The U.S. corn and soybean crops are in phenomenally good shape for the first week of August, said the weekly Crop Progress report, despite dry July weather in the western Corn Belt. Some 74 percent of the corn crop rated as good or excellent as of Sunday, down 1 point from a week ago. Soybeans were unchanged at 70 percent good and excellent. Traders expected a 1-point decline in condition for both crops.
The halcyon ratings encourage expectations of record-setting harvests and sharply lower commodity prices. INTL FCStone, a commodity brokerage, estimates a record 14.455 billion bushels of corn and 3.865 billion bushels of soybeans. Its estimates, released on Tuesday, are similar to estimates from the Linn Group and Doane Advisory Services.

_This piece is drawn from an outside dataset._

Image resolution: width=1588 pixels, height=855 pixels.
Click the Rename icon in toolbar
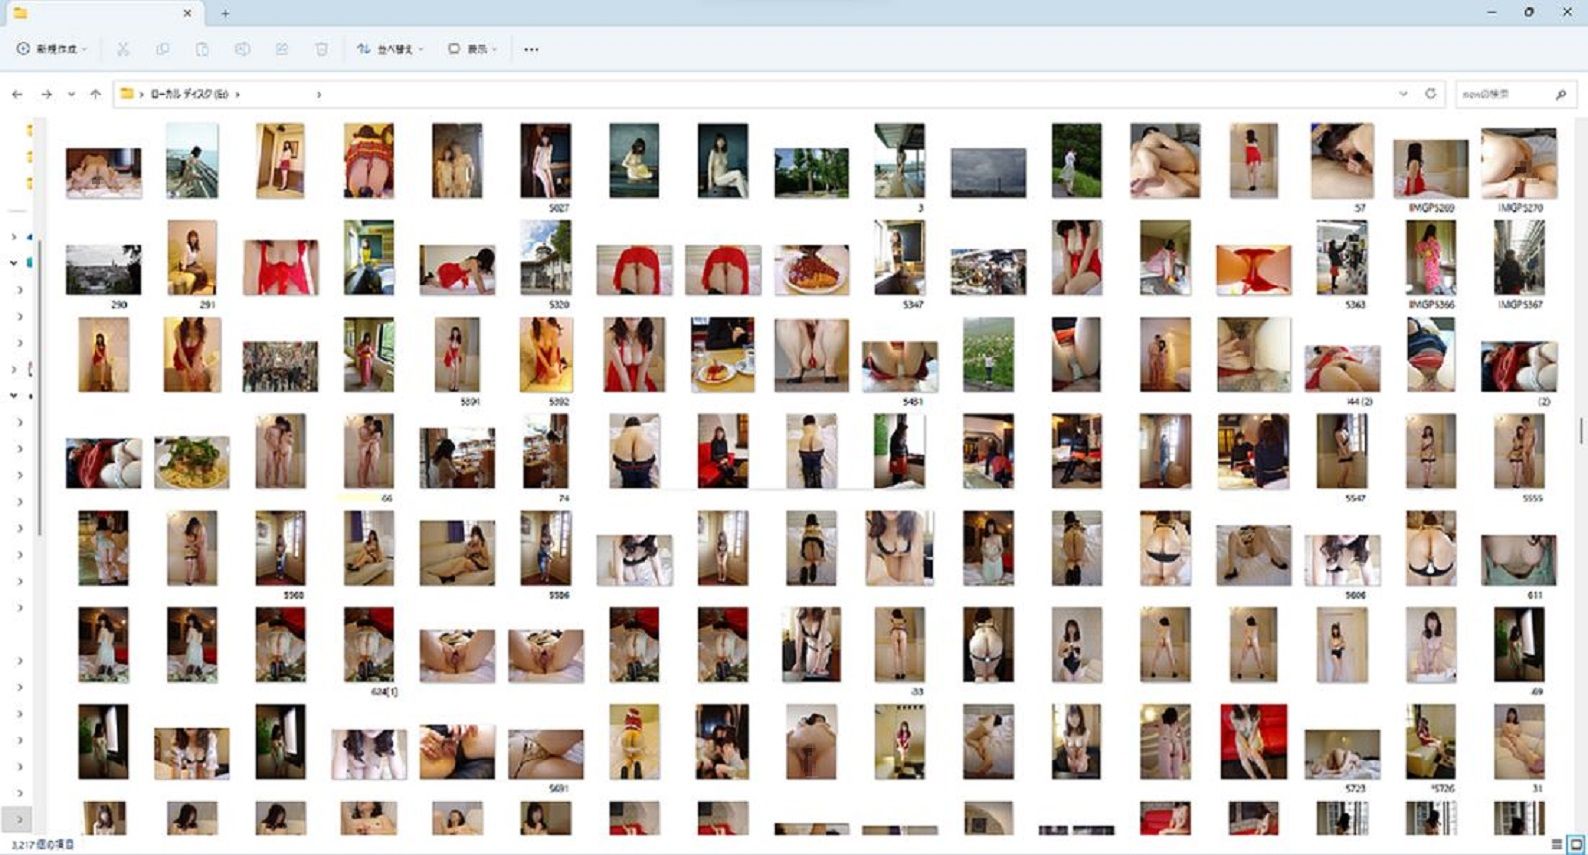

June was remarkably wet in much of the Midwest. Sioux Falls, South Dakota, had a record 13.7 inches of rain in June and only 0.8 inch from July 1 to 29, says the Drought Monitor. Mason City, in north-central Iowa, had 0.9 inch in that period, and 0.99 inch fell on Cahokia, Illinois. “Due to antecedent wetness and persistently cool conditions, impacts from July dryness have been slow to emerge. However, pockets of abnormal dryness have begun to develop in a few areas of the western and southwestern Corn Belt,” said the Drought Monitor.